Lentil salad with goat cheese, roasted peppers, & pickled onions
A delightfully flavored salad that can be either a vegetarian main dish or a healthy side
Prep Time20 minutes mins
Cook Time25 minutes mins
Total Time45 minutes mins
Course: Main Course, Salad
Cuisine: French
Keyword: goat cheese, lentils
Servings: 4
Pickled onions:
- 1 small red onion very thinly sliced
- 60 ml boiling water (¼ cup)
- 60 ml red wine vinegar (¼ cup)
- 1 tsp salt
- ½ tsp sugar
- ½ tsp whole black peppercorns
Lentil salad:
- 250 g green lentils such as Puy lentils, rinsed (1 1/3 cup)
- 3 tbsp olive oil
- 1 garlic clove minced
- 1 roasted red or yellow bell pepper chopped
- ½ tsp salt or to taste
- Black pepper to taste
- 80 ml finely chopped fresh parsley (⅓ cup)
- 3 tbsp chopped chives
- 1 tsp dried dill
- 100 g fresh goat cheese (3.5 oz)
Pickle the onions. Put the very thinly sliced onion in a bowl and pour over the boiling water, then the red wine vinegar. Stir in 1 tsp salt, ½ tsp sugar, and ½ tsp whole peppercorns. Make sure the onions are covered by the liquid and let stand at least 15 minutes. The onions and juice will turn pink as the onions become pickled.

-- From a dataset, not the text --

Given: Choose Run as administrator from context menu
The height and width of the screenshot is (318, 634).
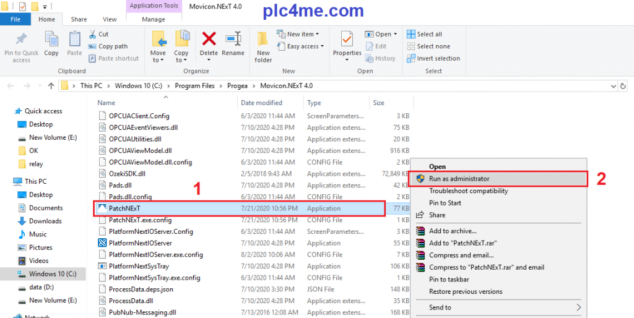Looking at the screenshot, I should [459, 179].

Prepare the lentils. Boil some water in a medium pot and add the lentils. The water should cover the lentils by about 3 cm (over an inch). Cook the lentils for 20-30 minutes or until just tender. Drain and place in a large mixing bowl.
Assemble the dish. While the lentils are still hot, add 3 tbsp olive oil, the minced garlic clove, the chopped roasted red pepper, ½ tsp salt (or to taste), and ground black pepper. After the lentils cool down a little more, you can stir in the herbs. Add the goat cheese in small chunks or crumbles and stir gently to keep the pieces mostly intact. Top with some slices of pickled onion.